For seven years, 36-year-old Jesus Navarro has been in need of a kidney transplant, but despite having private insurance for 14 years, he was denied a transplant by the UC San Francisco Medical Center due in part to his immigration status.
In January, Navarro’s story went viral as many thought it unfair he be denied an operation when, at the time he had private insurance, and a his wife was willing to give a kidney.
In the end, Navarro’s wife of 8 years was not a good enough match and he remained on the transplant list, but was “inactive”, as the hospital asked he ensure he would have be financially prepared for post-surgery care.
Since learning of his plight, more than 100,000 people across the country signed online petitions on Change.org attempting to help. But while some wanted to help, others were outraged by the thought that a U.S. hospital would give an illegal immigrant an organ that would otherwise go to a U.S. citizen.
The hospital, which has more than 5,200 patients on the organ transplant list, has one of the largest transplant programs in the United States.

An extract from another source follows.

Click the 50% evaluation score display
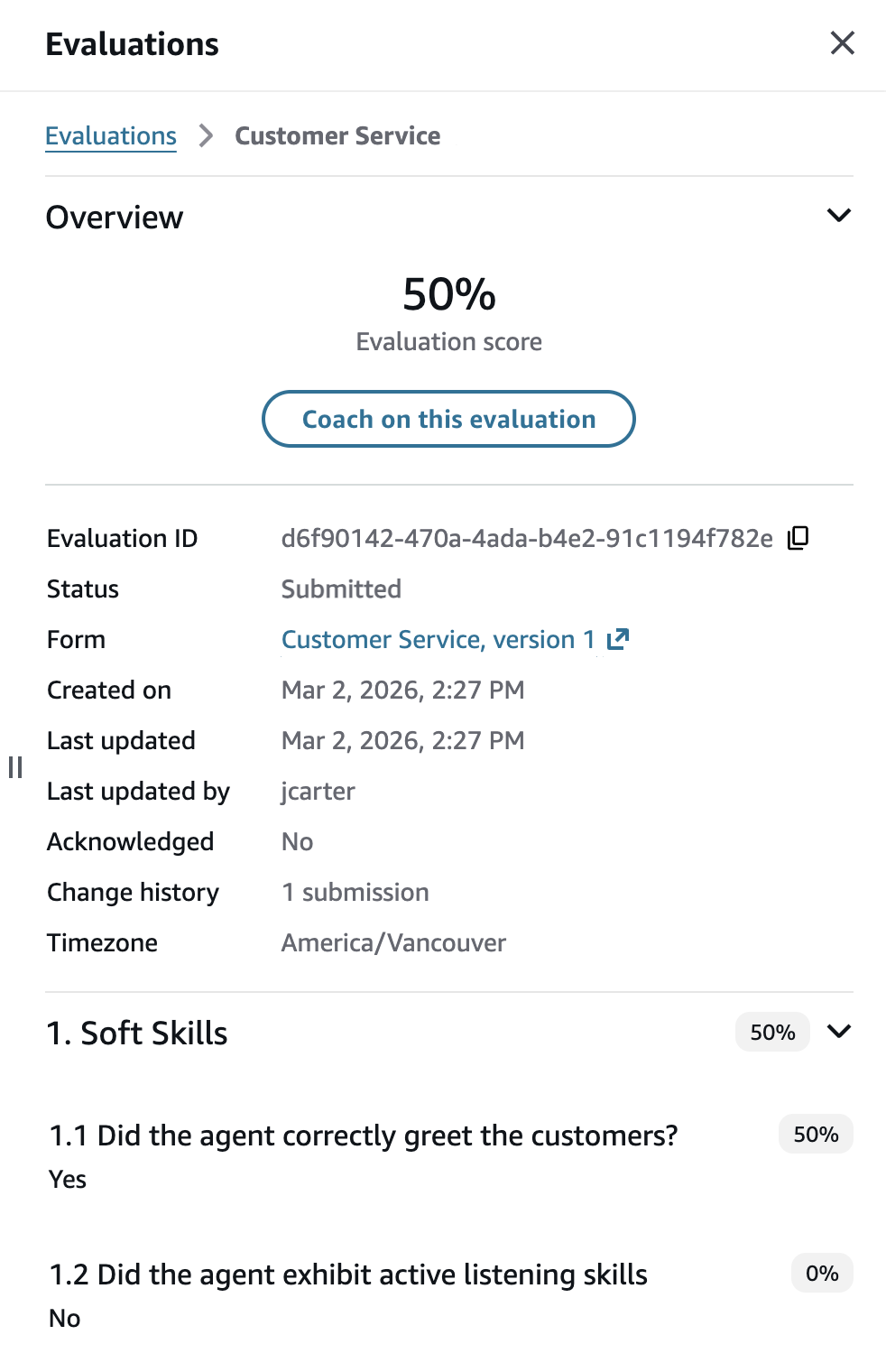Viewport: 886px width, 1372px height. click(448, 293)
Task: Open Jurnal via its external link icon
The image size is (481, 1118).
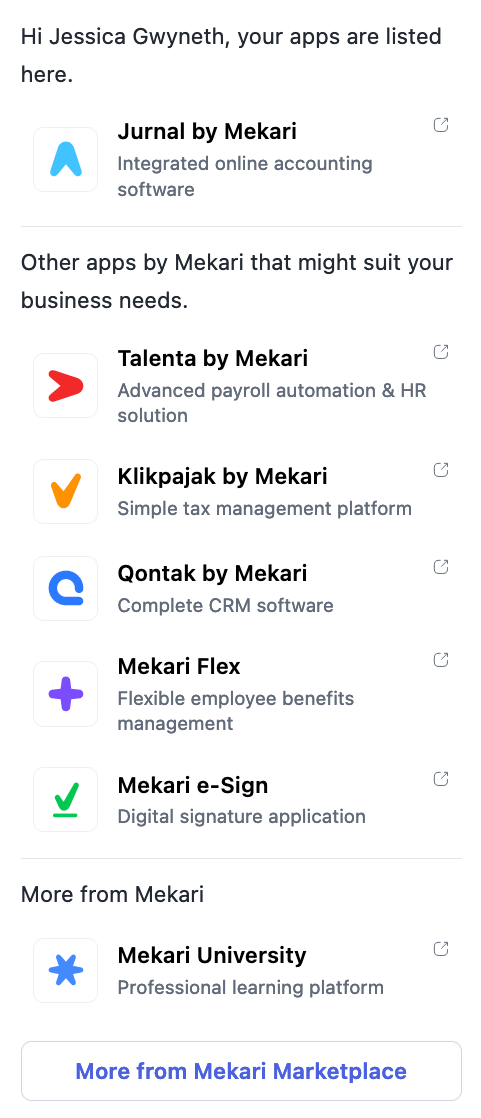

Though the hospital was flooded with criticism, officials insisted his immigration status was not solely the issue at hand. What it really came down to was whether Navarro would be able to afford proper aftercare. Should he not, it would be as though a kidney was wasted. After he lost his job following an immigration sweep at the steel factory where he worked, Navarro was left without healthcare and faced having to rely on government assistance, something the hospital found worrisome.
After being forced to publically address the situation, UCSF released a statement with Navarro’s permission attempting to clarify things:
UCSF does not reject transplant candidates based on their immigration status and has performed transplants on undocumented individuals. These patients are not refused treatment. Rather, UCSF refers them to community-based and other external services that can help them address issues related to specific access-to-care hurdles faced by non-citizens. Of particular concern is their lack of easy access to the health insurance necessary to receive proper post-transplant follow up. Follow-up care is critical to transplant patients, who otherwise may lose the organ and become less healthy than they were on dialysis.

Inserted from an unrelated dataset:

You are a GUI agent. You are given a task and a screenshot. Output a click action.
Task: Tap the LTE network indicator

While the patients resolve those problems, they remain on the transplant waiting list.
UCSF spokeswoman Karin Rush-Monroe also stated, “There was clearly a misunderstanding, and we did re-evaluate the communications process because we don’t want any patient walking away thinking something different than we thought we conveyed.”
Despite the long wait and many years relying on a dialysis machine, Navarro is now recuperating at his family’s Oakland apartment, and looking forward to the possibility of taking his 3-year-old daughter trick-or-treating later this month.